I think that Jamil has long been caught up in what I recently dubbed the ‘self-othering’ trend. ‘Othering’ is defined by the Cambridge Dictionary as ‘the act of treating someone as though they are not part of a group’. Prejudice has definitely been rife in our (and every other, of every creed and colour) society until comparatively recently. But very few people are prejudiced now and those who are a bit different are encouraged to let it ‘all hang out’ as the hippies used to say.

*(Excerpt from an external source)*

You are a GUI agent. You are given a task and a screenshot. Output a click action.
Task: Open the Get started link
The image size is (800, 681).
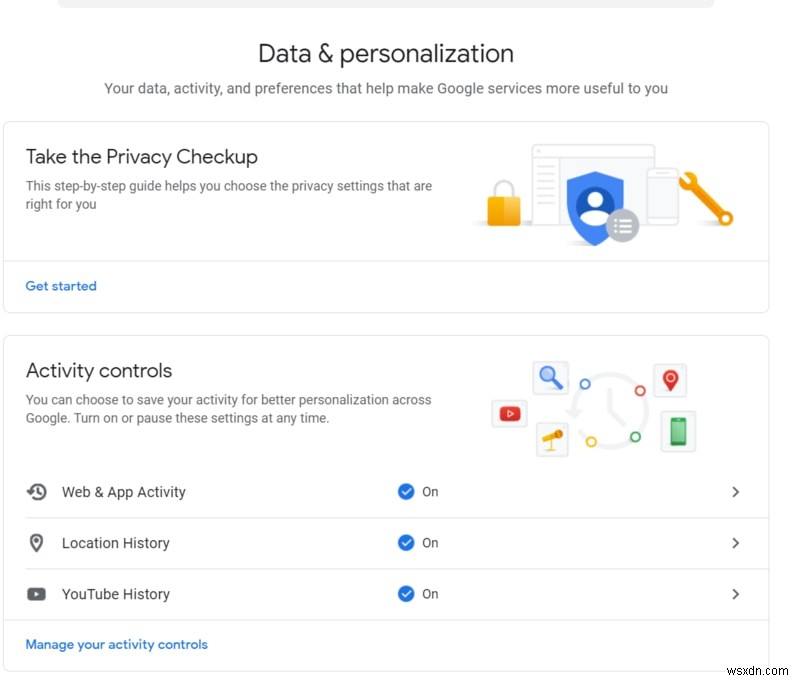click(x=60, y=286)
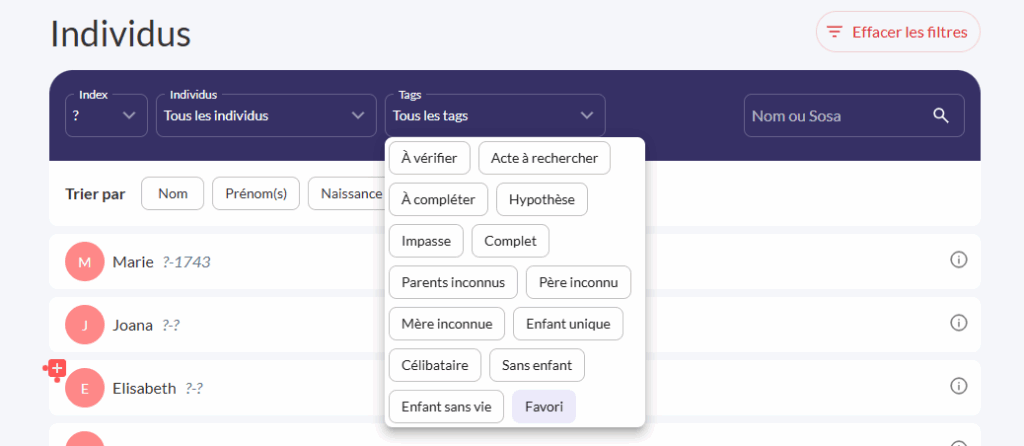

As this has happened, some look-at-me types actually miss the feeling of being ‘othered’ as it made them feel brave and special – so they present themselves as underdogs even when, as Jamil is, obviously having the time of their lives. The huge amount of adults being diagnosed with autism and ADHD who have gone through life doing what the rest of us do I’d include in this, and anyone who needs to publicly announce their sexuality.
Of course, what Jamil is describing is how most people feel most of the time
In a recent i Paper Q&A, Jamil gave a masterclass in self-othering. Amongst other things she identified as a failure (‘I never avoid failure. I run at failure. I’m like a moth to a flame… failure is where all my growth has come from’) and sexually unattractive (‘a very big part of my personality is inspired by Mr Bean. I have the sexual energy of Quasimodo and maybe that’s a subconscious self-protection’) both of which are patently untrue. Even when she admitted to liking That Hair, she had to spoil it by saying she could never wear it short as she has ‘an ugly neck’. She also claims to be ‘very into wrinkles – on everyone else and myself’. Yet her skin is as smooth as the proverbial baby’s bottom.
But the ultimate answer has to be the biggest and best example of self-othering twaddle I can ever recall reading: ‘I still don’t know how I’m invited into some of the rooms I’m invited into, like speaking at Congress about creating regulations around teenagers having access to diet products or being on Time Magazine’s 25 Most Influential list. I often wonder why I get invited on to some of these lists.’
What can one say to such an immense humble brag? I don’t believe it can ever be topped. If I give the impression that I dislike Jamil, I must stress I don’t. I merely find her preposterous, by being so beautiful and pretending that she’s not. But after all that blah about not having a gender or looks preference, she gaily burbles, perhaps not noticing the dichotomy: ‘I like a beard. Facial hair…someone who looks like a grown adult man… clean and doesn’t smell.’ She has been in a relationship with the singer-songwriter James Blake for more than a decade; Jameela, welcome to Normie World.
Of course, ultra-good-looking people should be allowed to express their feelings and opinions; I’ve seen Zoolander. But there does come a point where it invariably becomes perhaps a bit… greedy. Why not leave the controversialist gigs to those of us who have lost our allure? And swish That Hair one more time!